Knowing what’s coming doesn’t necessarily ease the pain. Watching a bomb as it hurtles from ‘way up in the skies into your living-room doesn’t mean it’s any less shattering when it hits. This week has been a long time coming.
Today in Westminster will separate the boys from the men and the girls from the women. A number of Conservative MPs will be asked to put their political lives on the line and vote against their own party. Because it will have consequences: Boris has promised that any who oppose him will find themselves deselected and kicked out of the party. That’s a tough one emotionally when you’ve worked for the party for maybe twenty years or more.
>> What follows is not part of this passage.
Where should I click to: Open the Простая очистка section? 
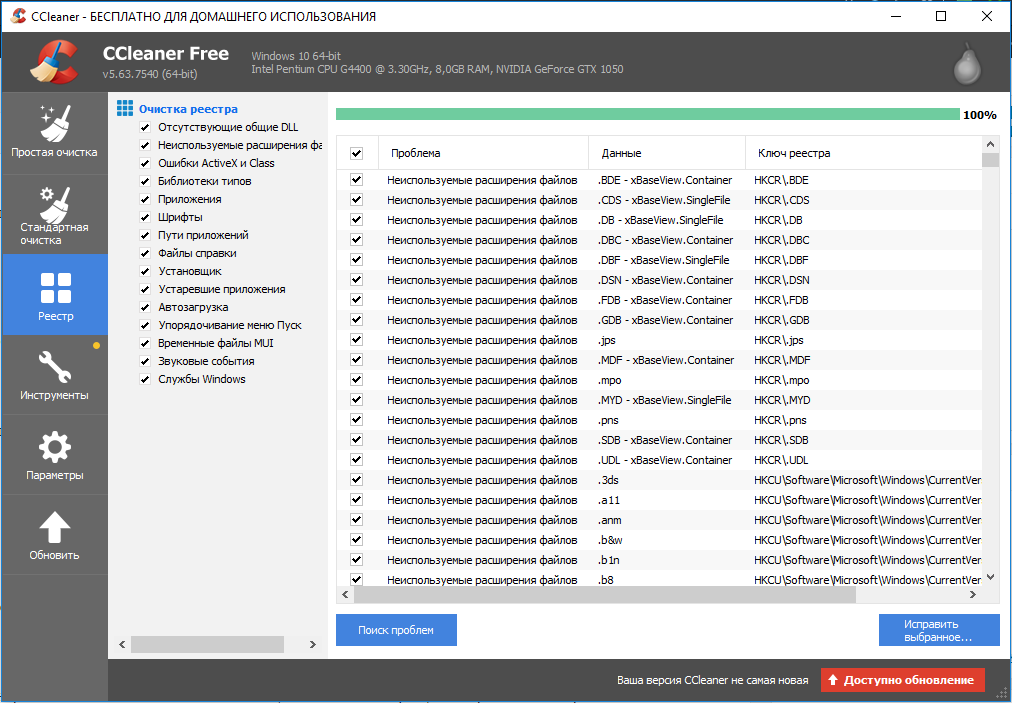click(x=54, y=133)
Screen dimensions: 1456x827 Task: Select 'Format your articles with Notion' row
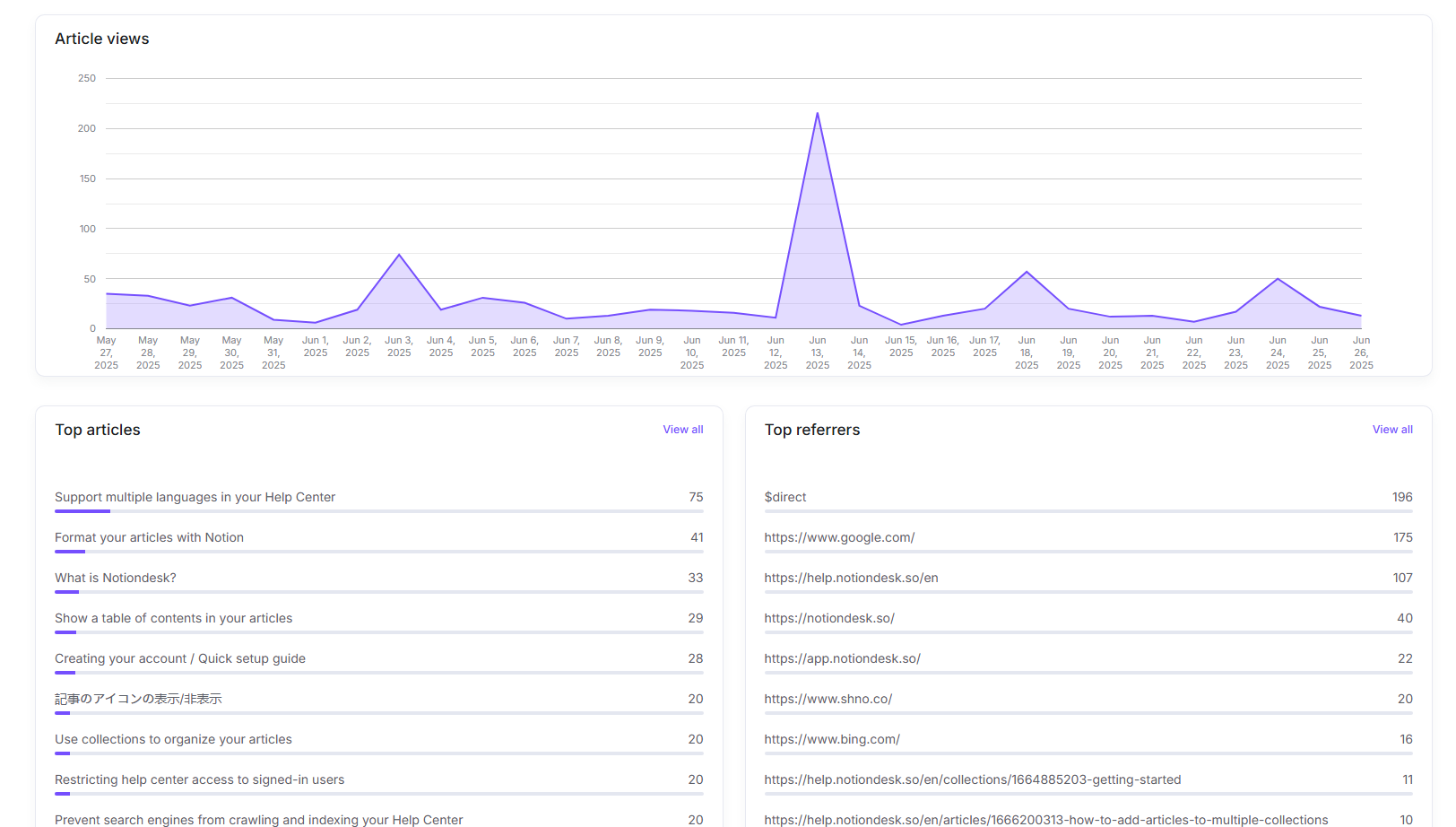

It’s also a tough one financially in that you’ll be out of a job. (Yes, Virginia, I do know some Tory MPs have more money than sense but surely not all of them?)
However, if they take their courage in their hands and block Boris’s path towards the cliff-edge, they’ll have served their country – and a lot of us outside their country.
That hurdle overcome, the House of Commons will then face another problem: do they support a snap general election. Boris will call one if his no-deal Brexit route is blocked. But for a general election to happen, Biris must get two-thirds of parliament to agree that it should happen. This means the Labour Party must vote for a general election.
While Tony Blair has declared that for Labour to agree to a general election would be the “elephant trap” that Boris wants Labour to fall into, because then he, maybe with help from Nigel Farage’s ghastly Brexit Party, will pulverize Jeremy Corbyn’s Labour Party.
Maybe he will. Or maybe he won’t. Corbyn has made it clear that he’d jump at the prospect of a general election, which he believes he will win.
The snag is, not many commentators agree with him. The upside of that is, all the commentators forecast he’d be trounced in the last election against Theresa May, and in fact he increased the Labour seats and left Theresa dependent on the DUP. Whether that’s something we should be thanking him for or not I’ll let you figure out yourself.
But there is one upside. It’s hard to believe that any election will put the DUP in the king-makers’ seat they currently have their collective butts planted in. Their day in the sun is coming to an end and there are a lot of people, in Britain and in the north, who are looking forward to giving the DUP the kicking of their lives for their encouragement of Boris.
Assuming things go the way that’s anticipated – and lately they’ve a habit of twisting sideways and surprising us – this should be a historic week.